Start of Extract provided

Joseph B. Gittler Award
Remarks by Scott Frankenberger, husband of JoAnn R. L. Miller
This is such an honor for JoAnn. I am grateful to accept this on her behalf, with her much loved grandson Gus beside me. He was the apple of her eye.
I want to tell you all a little about JoAnn's last year. Her peritoneal cancer was discovered in late March, and she passed on Christmas Day. How she spent her time in between was nothing short of remarkable. Those who knew JoAnn well would expect nothing less.
While enduring 18 weeks of chemotherapy, she completed a pet project already underway, to gather up the 15 so-called "orphan" interdisciplinary programs into a proposal for a new school at Purdue, the School for Interdisciplinary Studies. This required untold hours of paperwork and writing to create the document, then shepherding it through committees and signatures, and finally a Board of Trustees approval. Months of effort. And finally, at the end of the Spring 2014 semester, success. And the next step .... who should become the Head of this new school called "SIS"? JoAnn of course. She knew all the moving parts, could hit the ground running, and was in fact the mother of this newborn venture. She was thrilled.
Cancer was never going to define her. She was going to re-define it. She never took her hands off the throttle. She continued to work with her two graduate students, Jennifer Stevens, and Tyrrell Conner, right up until her passing in December, signing off on Tyrrell's grades on December 23. She fought hard as the lead advocate for her colleague, Dr. Rachel Einwohner, for promotion to full against some stubborn opponents, preparing her documents strategically in the way that only a seasoned veteran of promotion committee battles could. She told me emphatically, "if you have to wheel me in on a gurney, I'm going to fight those bastards tooth and nail". Just guess who prevailed.
In addition, we had, in January, planned a 2 week trip to Italy in September, her favorite destination, before we knew of what was to come. We never canceled the trip, hoping against hope. There was an interval between the end of chemo, and an October surgery, that coincided with those dates. The doctor did not say Yes, but neither did he say No. So, we went, and she had the time of her life, seeing Pompeii and Capri for the first times, and Rome again. She seemed so much at peace and happy on this trip. So genuinely happy at times.
Best of all she got to spend time with her son, Jonathan, and grandson Gus, several times over those months. She was the most devoted mother and grandmother you can imagine. When we were all together, the intrusions of academic life came to a halt, and she got to give and get the love she so enjoyed and deserved.
Many of you only know JoAnn the academic. Know that she accomplished so much, in her own unconventional way. She came from a family that discouraged going to college, that warned "... a little knowledge is a dangerous thing". She devoted herself to raising her son Jonathan until age 27, picking up a few college credits on the side during those years. She did not complete her BA until age 29, then her MA at age 31. Her PhD was then completed by age 35. And what she accomplished over the next 30 years was truly staggering. All I can say is this. I was so grateful that she latched on to me, and I was able to spend 27 years with this extraordinary woman and mother. I got to experience that side of her along with her professional career. I will never ever forget.
Thank you for the Joseph B. Gittler award, and the principles it supports, in recognizing her work. The cash part will go toward the scholarship in her name for non-traditional students in the new School for Interdisciplinary Studies at Purdue. She was once that student, and she has become a model for what that student may some day achieve, given the chance. Thank you all.

End of Extract provided
Start of Information supplied

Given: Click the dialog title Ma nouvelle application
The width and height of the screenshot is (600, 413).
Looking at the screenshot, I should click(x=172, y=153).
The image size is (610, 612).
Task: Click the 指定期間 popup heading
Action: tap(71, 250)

End of Information supplied

Problem description
According to the award remarks, what will the cash portion of the Joseph B. Gittler Award be used for?

Response to this task
It will go toward the scholarship in JoAnn's name for non-traditional students in the new School for Interdisciplinary Studies at Purdue.